# Task:
In the material below, find each line holding the string "target" and copy it.

# Given records:
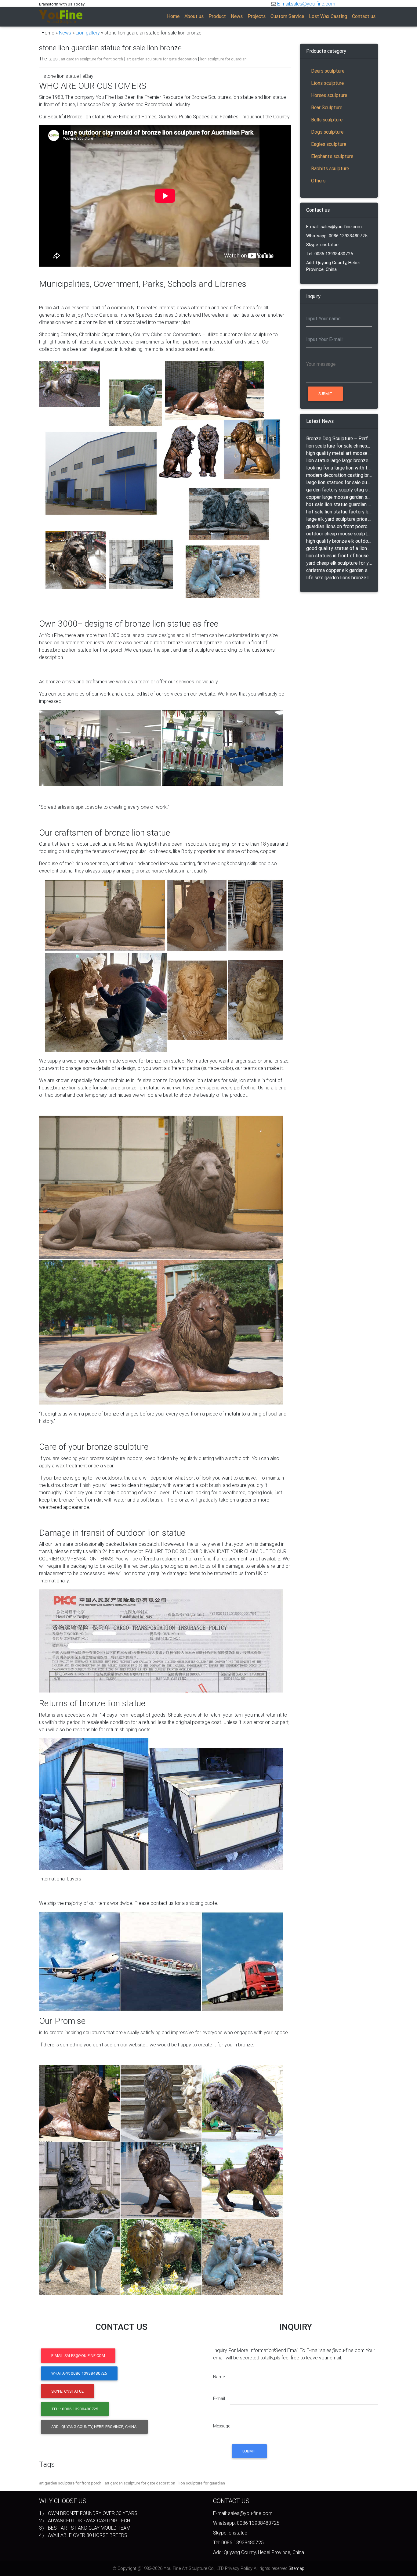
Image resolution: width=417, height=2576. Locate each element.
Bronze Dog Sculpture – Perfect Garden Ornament (339, 438)
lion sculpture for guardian (223, 59)
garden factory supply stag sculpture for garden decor (339, 490)
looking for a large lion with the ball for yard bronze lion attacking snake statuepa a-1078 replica (339, 468)
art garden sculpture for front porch (92, 59)
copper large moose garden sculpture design (339, 497)
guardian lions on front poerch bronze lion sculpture (339, 526)
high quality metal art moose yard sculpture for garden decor (339, 453)
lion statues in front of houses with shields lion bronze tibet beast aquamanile (339, 555)
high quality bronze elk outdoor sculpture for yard (339, 541)
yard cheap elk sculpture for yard (339, 563)
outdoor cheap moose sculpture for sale (339, 534)
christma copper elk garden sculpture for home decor (339, 570)
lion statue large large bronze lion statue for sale (339, 460)
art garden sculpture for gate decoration (161, 59)
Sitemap (296, 2568)
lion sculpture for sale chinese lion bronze (339, 446)
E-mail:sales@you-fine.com (306, 4)
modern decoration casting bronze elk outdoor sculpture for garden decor (339, 475)
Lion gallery (88, 33)
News (65, 33)
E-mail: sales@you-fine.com (334, 226)
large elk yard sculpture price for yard (339, 519)
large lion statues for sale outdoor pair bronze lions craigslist (339, 482)
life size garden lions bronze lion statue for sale (339, 577)
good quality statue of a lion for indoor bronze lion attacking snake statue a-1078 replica (339, 548)
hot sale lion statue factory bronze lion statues (339, 512)
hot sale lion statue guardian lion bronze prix (339, 504)
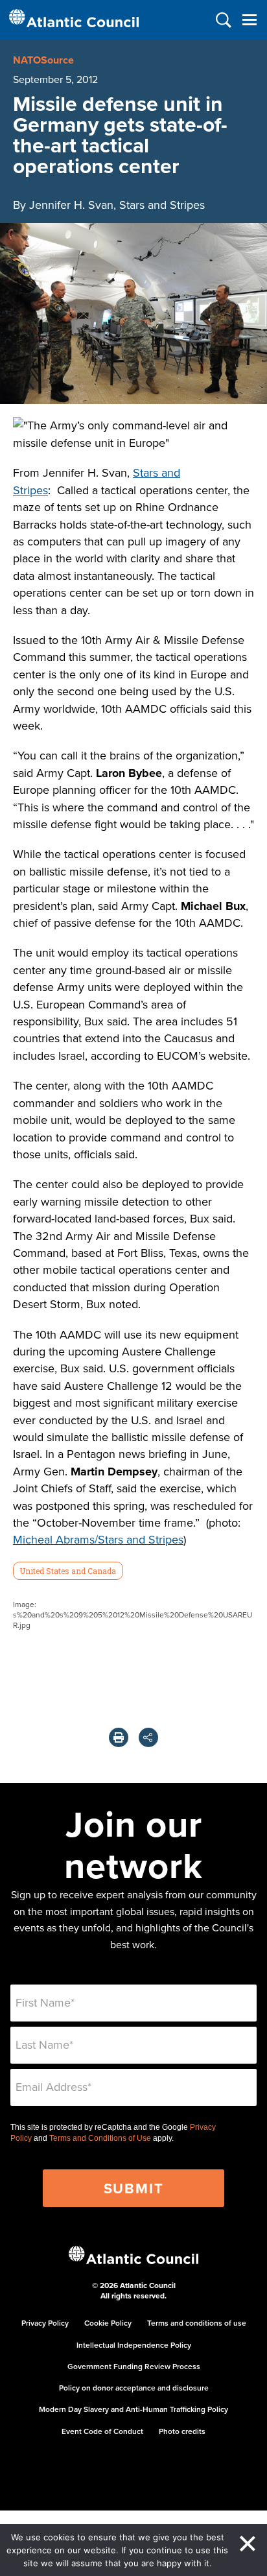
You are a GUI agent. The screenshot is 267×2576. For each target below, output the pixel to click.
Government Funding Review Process (133, 2366)
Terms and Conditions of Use (100, 2138)
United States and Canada (67, 1571)
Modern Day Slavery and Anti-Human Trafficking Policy (133, 2409)
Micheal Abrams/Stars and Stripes (98, 1539)
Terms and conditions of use (196, 2322)
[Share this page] (148, 1737)
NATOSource (43, 60)
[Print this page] (118, 1737)
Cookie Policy (108, 2322)
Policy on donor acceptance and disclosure (134, 2387)
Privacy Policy (45, 2322)
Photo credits (182, 2431)
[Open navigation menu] (249, 19)
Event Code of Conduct (102, 2431)
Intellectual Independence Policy (133, 2344)
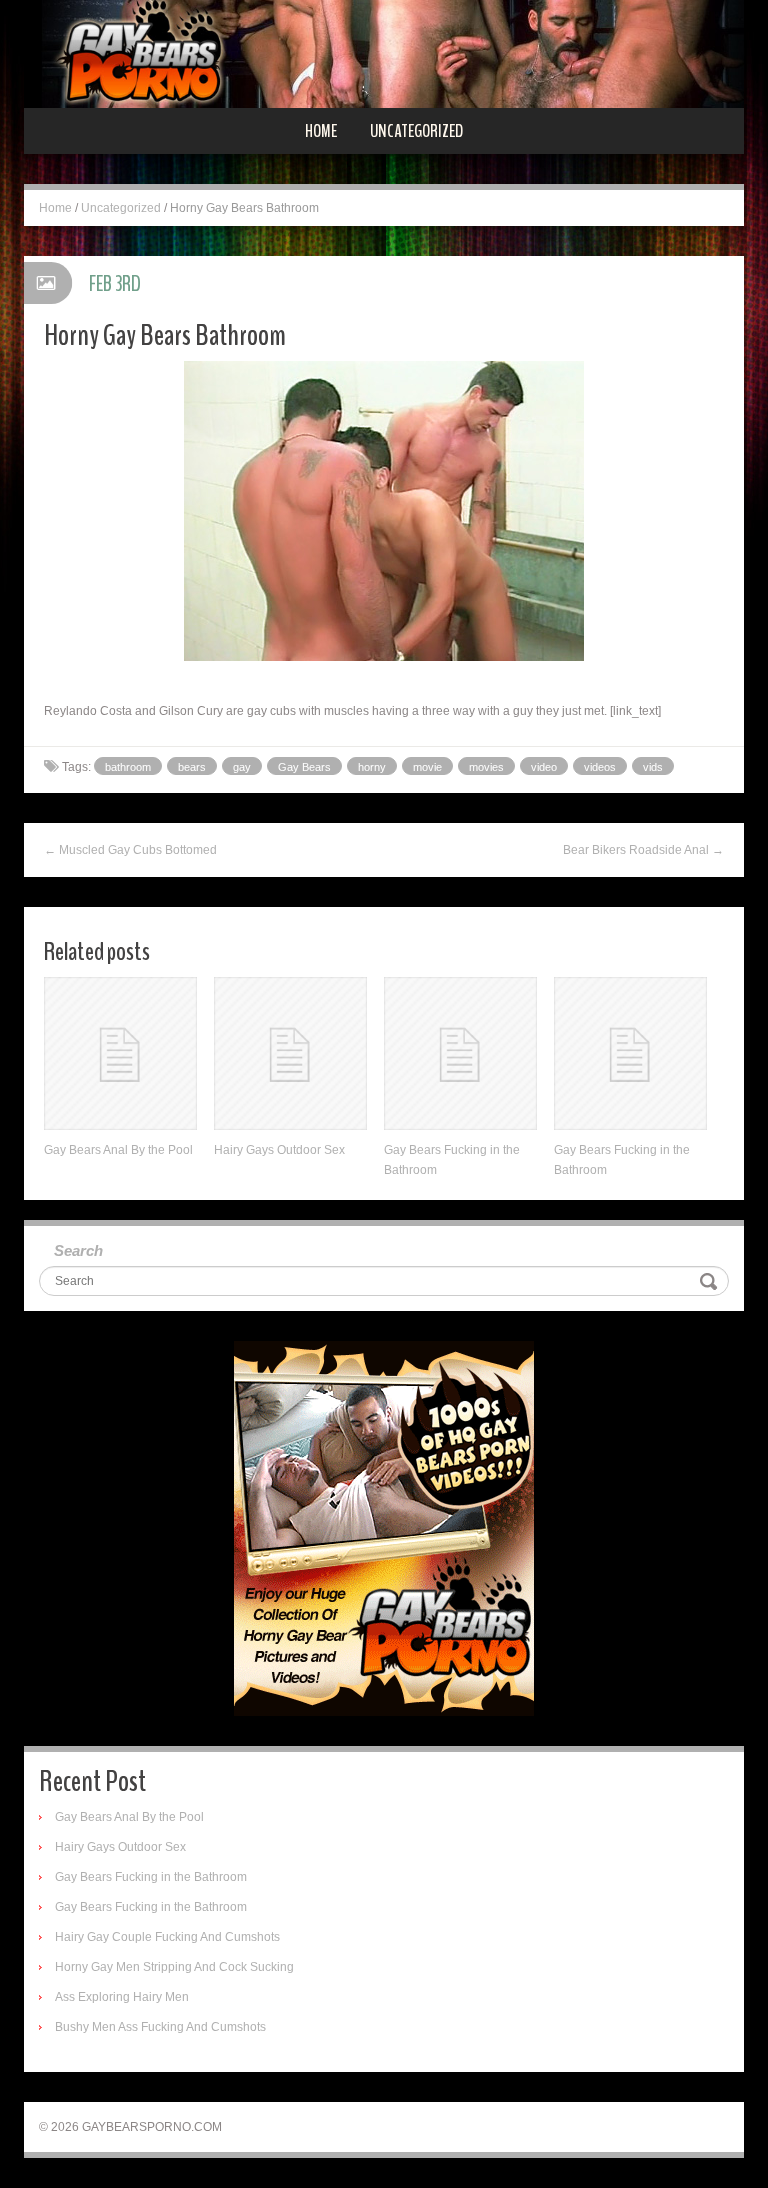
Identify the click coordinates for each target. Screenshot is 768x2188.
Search (78, 1250)
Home (321, 131)
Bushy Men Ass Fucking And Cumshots (160, 2027)
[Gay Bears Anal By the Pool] (120, 1053)
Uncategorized (416, 131)
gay (242, 767)
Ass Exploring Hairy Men (122, 1997)
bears (192, 767)
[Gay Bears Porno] (384, 53)
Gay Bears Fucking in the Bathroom (151, 1877)
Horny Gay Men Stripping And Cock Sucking (174, 1967)
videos (600, 767)
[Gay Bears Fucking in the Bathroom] (460, 1053)
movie (427, 767)
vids (653, 767)
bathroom (128, 767)
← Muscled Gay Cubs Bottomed (130, 850)
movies (486, 767)
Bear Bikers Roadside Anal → (643, 850)
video (544, 767)
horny (372, 767)
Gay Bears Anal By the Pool (118, 1150)
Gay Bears (304, 767)
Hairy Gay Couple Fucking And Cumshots (167, 1937)
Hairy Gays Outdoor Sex (279, 1150)
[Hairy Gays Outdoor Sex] (290, 1053)
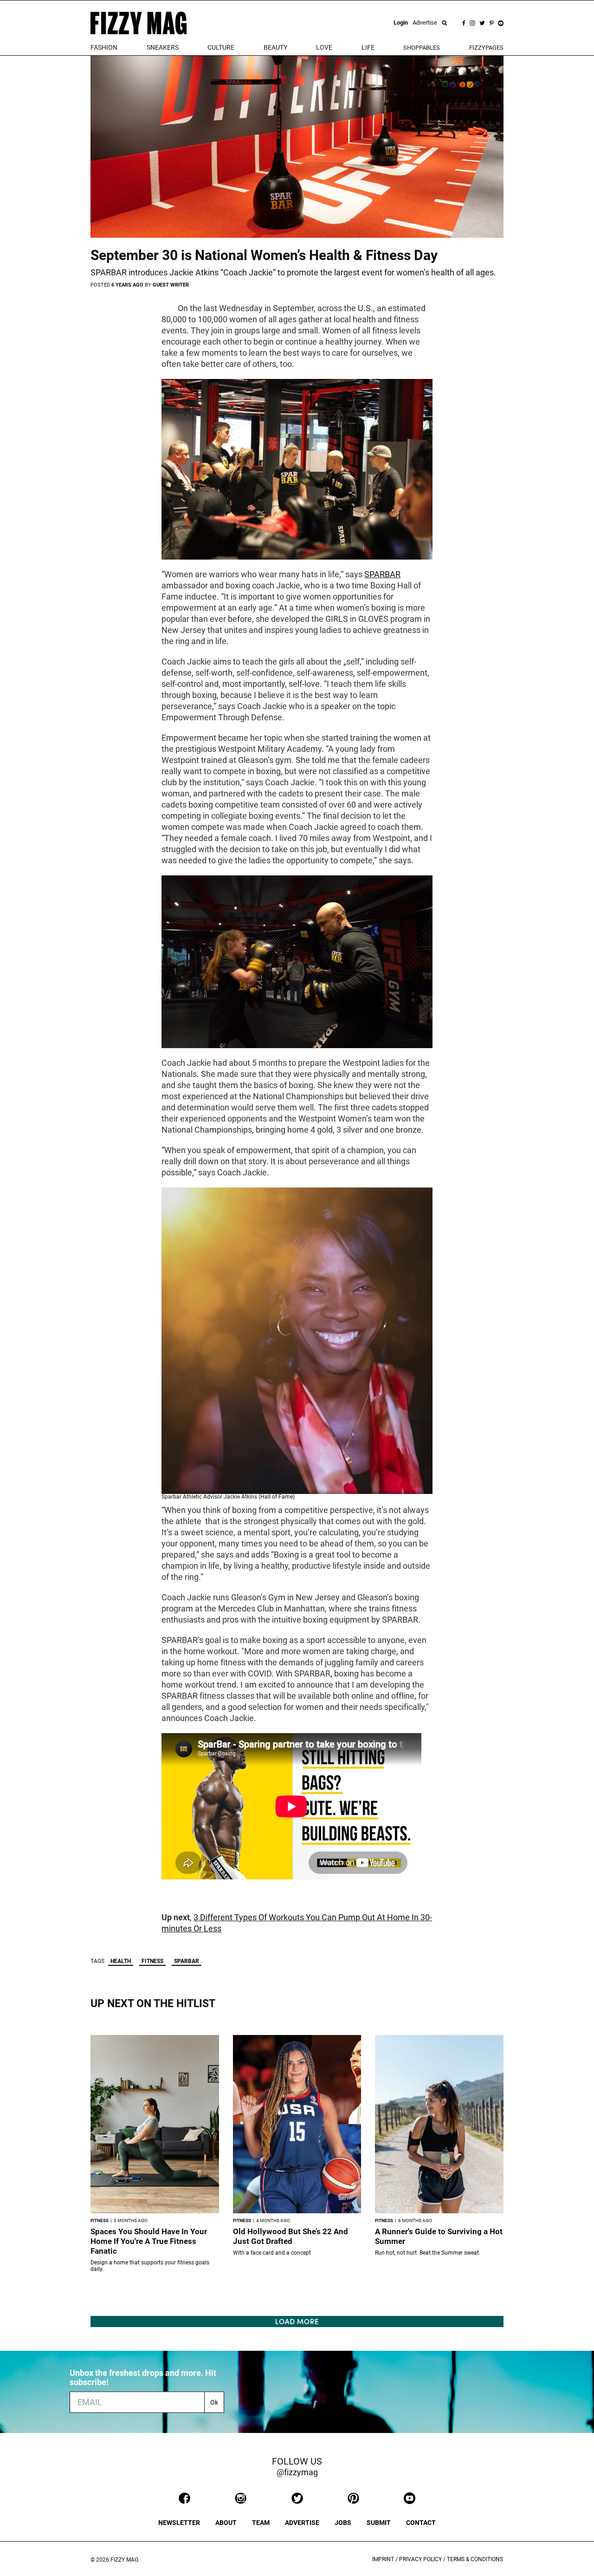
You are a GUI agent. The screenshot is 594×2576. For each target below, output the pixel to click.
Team (261, 2522)
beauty (275, 47)
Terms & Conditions (475, 2559)
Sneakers (163, 47)
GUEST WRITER (171, 285)
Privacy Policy (420, 2559)
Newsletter (179, 2522)
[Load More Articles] (297, 2321)
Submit (379, 2522)
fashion (103, 47)
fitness (152, 1961)
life (368, 47)
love (324, 47)
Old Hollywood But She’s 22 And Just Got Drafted (290, 2236)
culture (220, 47)
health (120, 1961)
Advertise (425, 22)
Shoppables (421, 47)
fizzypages (486, 47)
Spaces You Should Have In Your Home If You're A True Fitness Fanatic (148, 2241)
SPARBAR (382, 574)
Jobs (343, 2522)
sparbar (186, 1961)
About (226, 2522)
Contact (421, 2522)
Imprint (383, 2559)
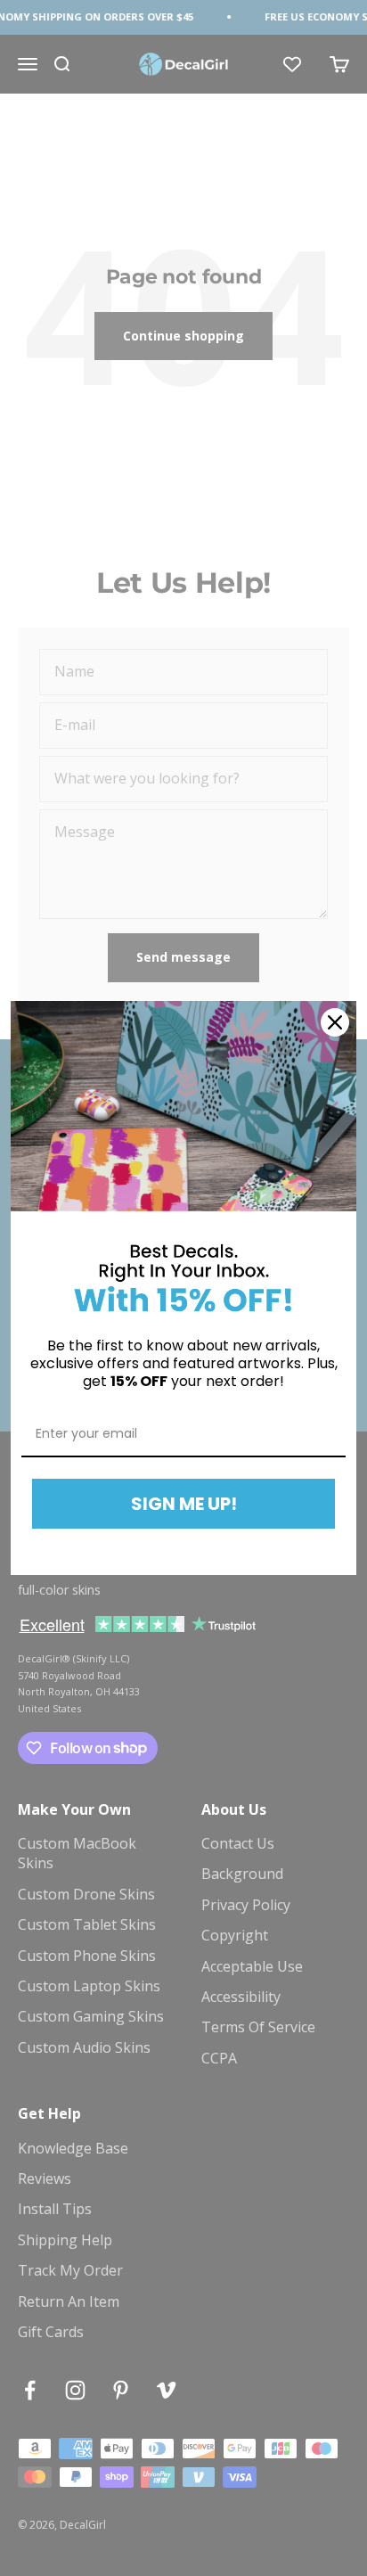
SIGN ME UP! (184, 1503)
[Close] (335, 1022)
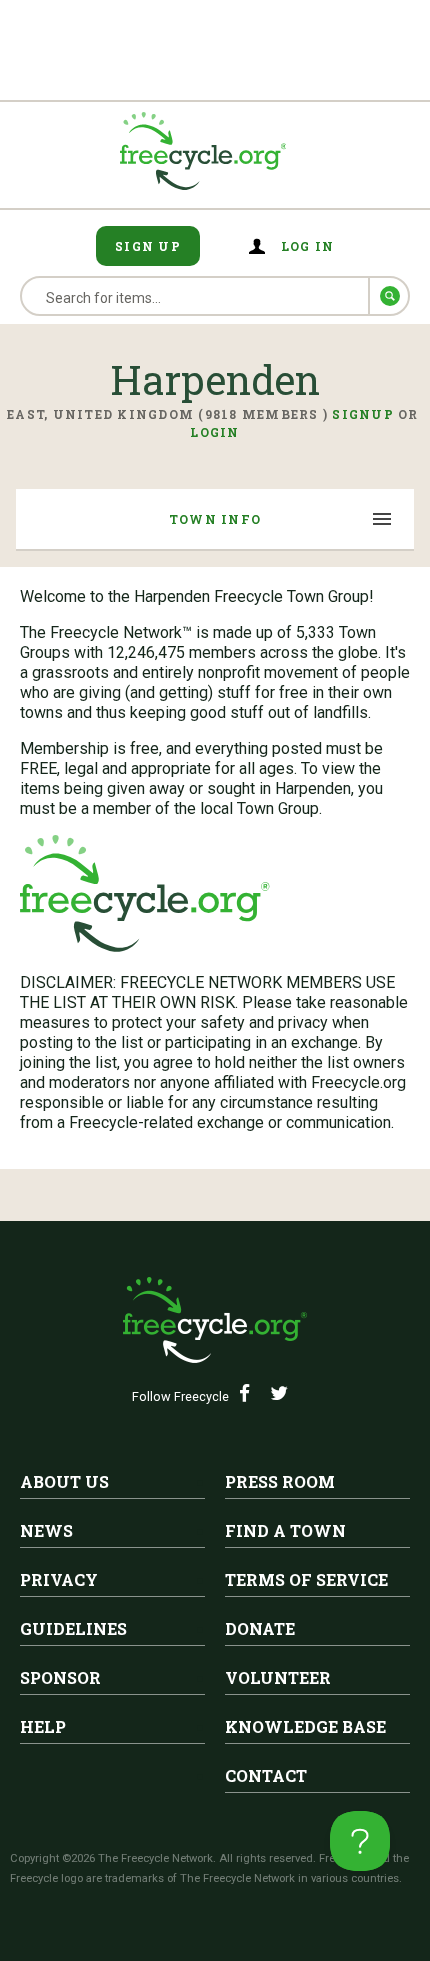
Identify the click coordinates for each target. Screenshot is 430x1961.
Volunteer (278, 1677)
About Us (64, 1481)
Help (43, 1726)
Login (214, 432)
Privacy (59, 1579)
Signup (363, 414)
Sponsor (60, 1677)
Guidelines (73, 1628)
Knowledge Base (305, 1726)
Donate (260, 1628)
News (46, 1530)
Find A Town (285, 1530)
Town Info (215, 519)
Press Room (280, 1481)
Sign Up (148, 246)
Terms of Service (306, 1579)
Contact (266, 1775)
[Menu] (383, 521)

# Exercise result:
You are a GUI agent. The screenshot is 267×2576. For each target below, output the pixel to click.
Identify the click coordinates for each target. Screenshot is 768x2188.
You are a GUI agent. The screenshot is 594×2576. For each target below, output the pixel to click.
Identify the click coordinates for each target. Screenshot is 430x1961.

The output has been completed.